A Last Will and Testament is, of course, important to make sure that after you pass away your assets are distributed according to your wishes. But an important and often overlooked element of a proper estate plan is identifying those assets in the first place. When it comes to intellectual property – copyrights, trademarks, patents, trade secrets – knowing just what you own and the best way to protect those assets for your heirs requires an extra level of planning.
Here in Nashville (Music City, U.S.A.), clients have often written and/or recorded songs. Maybe they have value now, or maybe they could have value in the future. Either way, protecting that asset is an important consideration.
One of the most important steps is to be aware of which, if any, rights associated with your copyright may have been transferred to another individual or company, and which have been fully retained. A copyright is not like other property you may own, like your furniture, the contents of your bank account, or your home. A copyright is in fact a collection of rights – including the right to copy, perform publicly, and license – subject to certain deadlines, and provisions of federal law. Even if you have transferred certain rights related to your copyright ownership, you may have retained others.
And it’s not just artists themselves who may own an interest in copyrights, but also their heirs. Under federal law, the duration of a copyright in a original work created and fixed on or after January 1, 1978 is for the life of the author *plus 70 years after.* That means that not only do songwriters, for example, need to account for their copyrights in their estate plan, but their heirs, who stand to own those rights for many years after the songwriter’s death, need to account for them as well. If your parent or grandparent owned copyrights in their own work, you may be entitled to claim an interest after they pass away.
Whether to assign your copyright interests through a will, or to handle them in a living trust, is another consideration a Tennessee estate planning attorney can help you navigate. Be aware that it makes a difference! If you use your will to transfer your copyright interest, for example, federal law does not consider that bequest to be subject to “termination rights.” A termination right affords an original copyright owner, or certain of their heirs, a window of time in which to terminate that transfer and reclaim copyright ownership. If your copyright is distributed my other means, including by the terms of a living trust, however, that transfer may still be subject to the termination rights of your children or grandchildren.

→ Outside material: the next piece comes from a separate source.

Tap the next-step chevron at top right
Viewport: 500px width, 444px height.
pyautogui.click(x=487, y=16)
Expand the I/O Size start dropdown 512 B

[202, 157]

Lastly, another essential planning step in protecting those rights is to make sure your work is registered with the U.S. Copyright Office. Copyright registration allows the owner to enforce that copyright and receive statutory damages and attorney’s fees in the case of an infringement.
A proper estate plan should take great care and purpose in handling your copyrights. Whether you have written or recorded music, authored a book or play, created a visual work of art, or even created an original work of choreography, you should be aware of what will happen to any royalties associated with those works after you have passed away.